I have a complaint in at the moment against a mortgage adviser who recommended this product to my father. It wasn't the product itself that raised the complaint but more so the foundations of the advice given - providing inaccurate illustrations, not knowing their client etc.

Ultimately, I would agree with the article that there has to be shared responsibility and blame. Ultimately, there are more people out there in a similar position - those with the alliance and leicester, coventry, mortgage express for example as all these lenders had similar products.

It has become clear that the FSA were scared to step in to try and do anything that would look like it was restricting capitalism.

Ultimately, the government should look at the issues surrounding what options are open to people on these mortgages.

I can't see why something along the lines of offering those people on those 100%+ deals can opt to have the government pay off their unsecured debt for a return of a % increase in their income tax. A charge placed on the deeds to state that if the home is sold, the unsecured debt has to bought back from the government or if the mortgage goes into default, then repossession takes place.

If the deal is priced correctly, only those who are the worst off will apply. I.E it becomes the last resort to stop repossession. We as a tax payer lose out if debts are being constantly written off due to repossessions in the current climate surely?

phonebill said

  • 0 recommendations

Most people are not fiscally aware. Many people are living with maxed out credit cards paying 29% so the BoEBR is irrelevant to them.

Taking out mortgages of this type with loans attached is foolish/ignorant/ill informed. But then as this applies to most people, what do we expect? Some slick suited advisor (was probably stacking shelves in a supermarket until he/she completed 'the course') tells someone they can buy a house, new furniture, a car and other 'necessary' items and they are told they CAN afford it. How can they argue otherwise? Especially now they have 'gold-fever'.

Meanwhile the Govt. has been complicit and encouraging in the process because 'Hey nulabour have to deliver on their vote for us and live in paradise forever promises' (to my dying shame I voted for them twice. However, what was the alternative?).

Those who knew better and were voicing warnings were shouted down so as not to spoil the party.

The Govt. changed the law to make us all wear seat belts for our own safety.

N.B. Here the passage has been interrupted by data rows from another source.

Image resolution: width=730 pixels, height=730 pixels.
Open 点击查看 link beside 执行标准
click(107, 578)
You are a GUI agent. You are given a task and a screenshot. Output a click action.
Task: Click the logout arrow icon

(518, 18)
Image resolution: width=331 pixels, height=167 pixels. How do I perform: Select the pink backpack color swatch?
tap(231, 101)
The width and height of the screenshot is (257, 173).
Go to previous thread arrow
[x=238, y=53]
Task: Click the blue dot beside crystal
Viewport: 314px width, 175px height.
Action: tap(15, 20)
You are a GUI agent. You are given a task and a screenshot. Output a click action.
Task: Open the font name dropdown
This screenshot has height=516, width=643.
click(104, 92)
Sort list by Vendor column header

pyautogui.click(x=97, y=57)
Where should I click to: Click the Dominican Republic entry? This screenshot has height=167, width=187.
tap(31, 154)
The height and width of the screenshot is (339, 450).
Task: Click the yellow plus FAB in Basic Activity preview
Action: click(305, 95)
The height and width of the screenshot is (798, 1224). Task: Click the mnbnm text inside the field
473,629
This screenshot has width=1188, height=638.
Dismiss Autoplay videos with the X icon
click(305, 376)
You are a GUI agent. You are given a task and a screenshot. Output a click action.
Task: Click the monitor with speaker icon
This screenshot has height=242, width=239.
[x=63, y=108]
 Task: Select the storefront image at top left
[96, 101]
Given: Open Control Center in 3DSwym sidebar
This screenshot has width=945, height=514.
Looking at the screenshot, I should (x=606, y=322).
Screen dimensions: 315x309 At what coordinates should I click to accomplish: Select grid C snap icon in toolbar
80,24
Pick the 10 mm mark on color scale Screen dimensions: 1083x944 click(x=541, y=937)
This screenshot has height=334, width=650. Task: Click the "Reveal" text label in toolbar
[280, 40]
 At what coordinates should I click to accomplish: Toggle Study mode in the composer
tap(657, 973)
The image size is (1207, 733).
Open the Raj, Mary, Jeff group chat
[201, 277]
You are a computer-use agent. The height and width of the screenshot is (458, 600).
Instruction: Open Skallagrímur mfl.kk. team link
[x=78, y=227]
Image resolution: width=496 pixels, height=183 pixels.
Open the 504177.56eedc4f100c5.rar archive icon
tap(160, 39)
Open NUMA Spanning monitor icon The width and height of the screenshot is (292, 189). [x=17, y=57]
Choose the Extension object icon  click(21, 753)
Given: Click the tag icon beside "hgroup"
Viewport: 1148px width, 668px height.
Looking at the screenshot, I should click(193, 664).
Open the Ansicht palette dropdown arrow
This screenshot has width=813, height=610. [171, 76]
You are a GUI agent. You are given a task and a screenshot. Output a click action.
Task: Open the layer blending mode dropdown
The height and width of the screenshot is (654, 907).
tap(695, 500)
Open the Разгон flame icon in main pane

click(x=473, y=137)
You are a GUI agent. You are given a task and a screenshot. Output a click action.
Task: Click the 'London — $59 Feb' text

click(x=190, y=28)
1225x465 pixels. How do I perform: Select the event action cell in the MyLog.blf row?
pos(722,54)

For the same reason they put warnings on fag packets and stopped smoking in public buildings. For some reason though, protecting people from their own fiscal recklessness was thought not to be important.

Those who created these markets are selfish greedy individuals, which is why they go into the business that they do. Unfortunately those at the helm; the politicians for all their ‘rent-a-mouth’ comments; are too ignorant and under educated in these matters themsleves to see what is going-on. However that is their job and what they get voted in to do. They should protect us from crooks, rogues, thieves and con artists as best as they can and also from the worst of all these culprits, ourselves.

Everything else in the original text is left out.